A website that provides games keeps money in two different ways:
- A platform charge or entry fee (often between 10 and 20 percent) for playing the game.
- A part of the pot proceeds is set aside for prize payouts.

What is GGR?
One crucial metric that gambling and betting companies use is gross gaming revenue (GGR), also known as game yield. It displays the difference between the money wagered by players and the money won by them. It is crucial to remember that gross gaming revenue, as opposed to profit or earnings, is the same as “sales” or “revenue.”
CEA vs GGR
The Contest Entry Amount (CEA) is the complete amount placed by the player to join a contest on the platform, whereas GGR is the cost imposed from an online skill game platform as service charges to assist players’ participation in a game on their platform.
Future of Online Gaming in India
This industry is expected to have rapid expansion in the near future, both in terms of revenue creation and acceptance, as the country’s broadband/internet and PC coverage rise, particularly in non-metro and rural regions. Moreover, in a nation where 70% of people are under the age of 35, live online gaming is becoming increasingly popular among young people since it gives them a chance to unwind from their busy lives while still enjoying fun and excitement.
Conclusion
The online gaming business will likely have a sizable impact on the economy, given its size and predicted future expansion.
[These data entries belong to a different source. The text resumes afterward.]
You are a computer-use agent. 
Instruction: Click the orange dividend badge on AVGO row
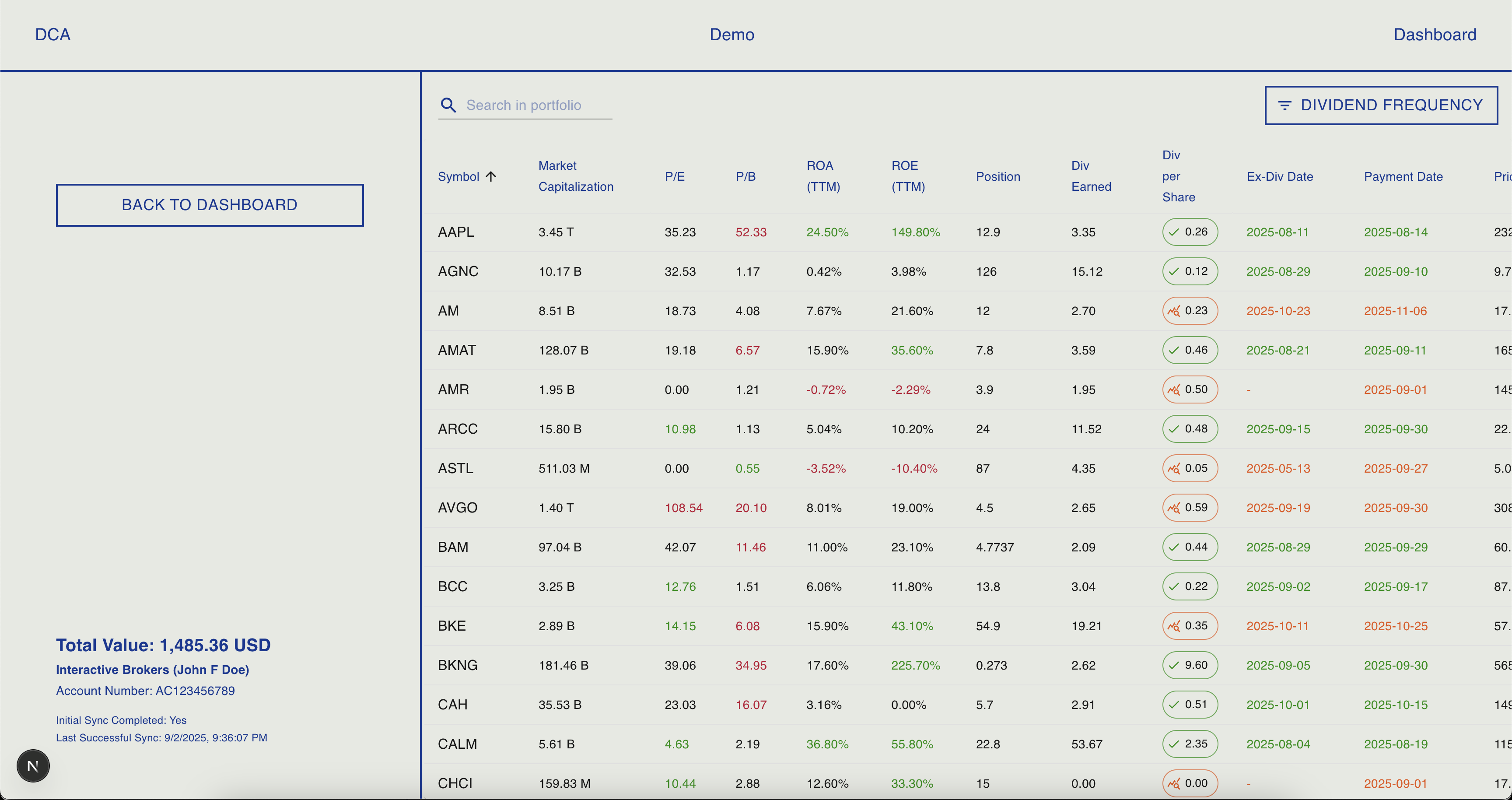click(1190, 507)
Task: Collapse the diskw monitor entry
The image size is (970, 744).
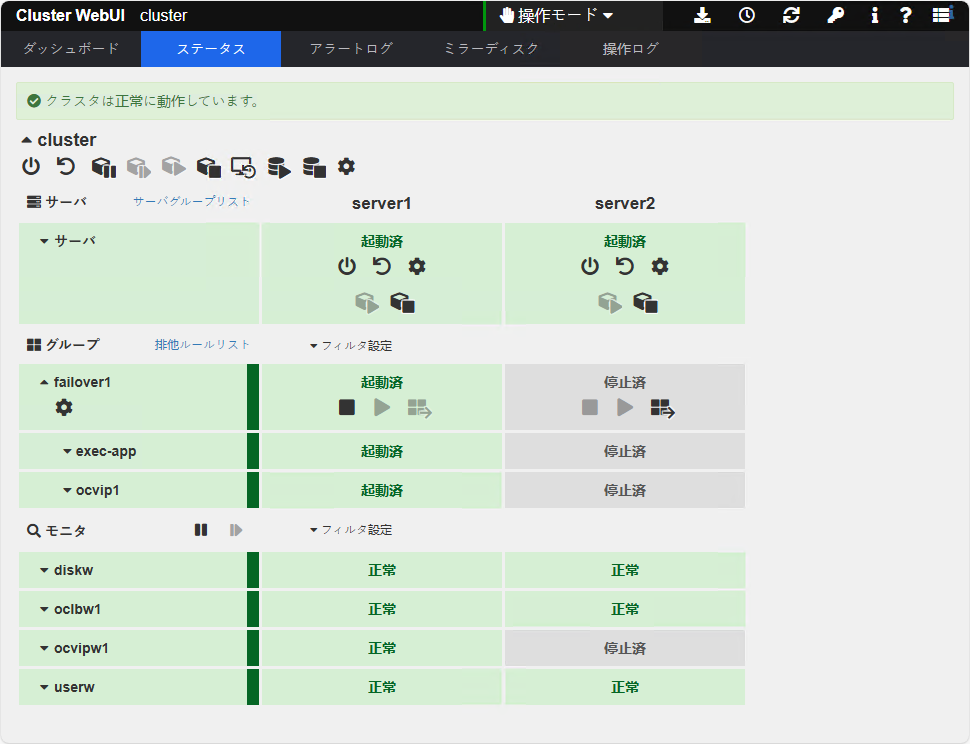Action: click(x=42, y=569)
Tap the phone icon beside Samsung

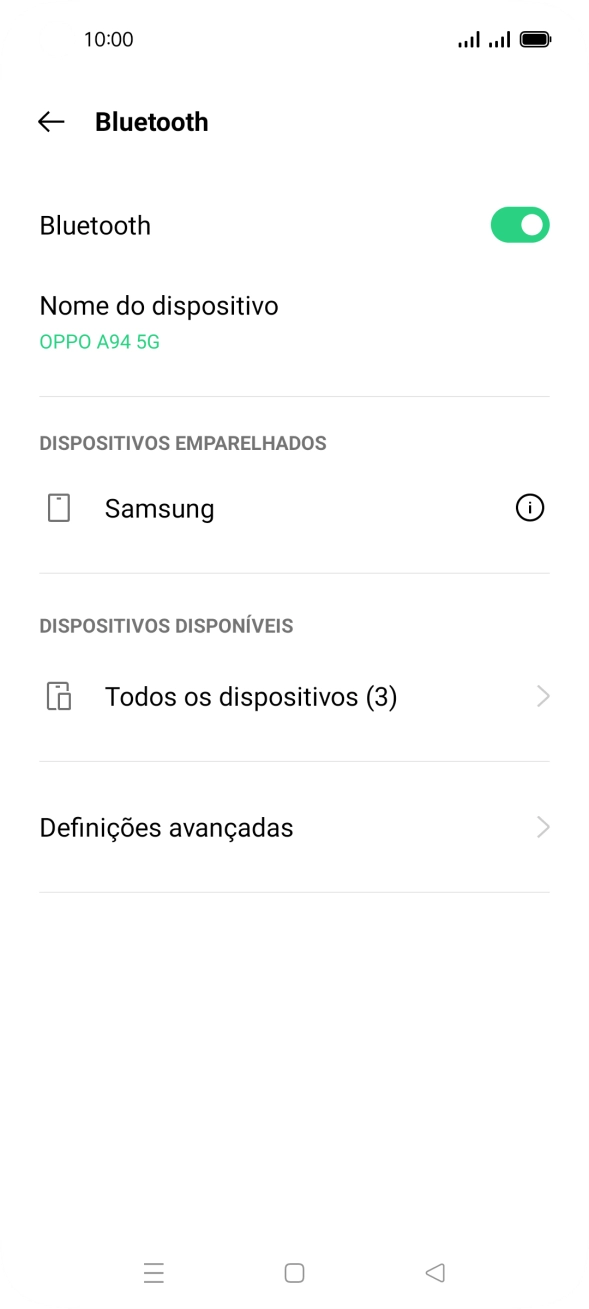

Considering the potential and economic benefit, it is crucial to resolve the issues and offer a stable tax system when the sector is only getting started and will continue to expand.
The functioning of online gaming firms is anticipated to be impacted by the rise in the GST rate of tax from 18% to 28%. The capacity to play games per user may dramatically decline due to the three to four-fold rise in player costs for each game, thus affecting the online gaming industry. The proposal to raise the GST rate is noteworthy since it was made in reaction to rising online game income and the industry’s expanding market dominance.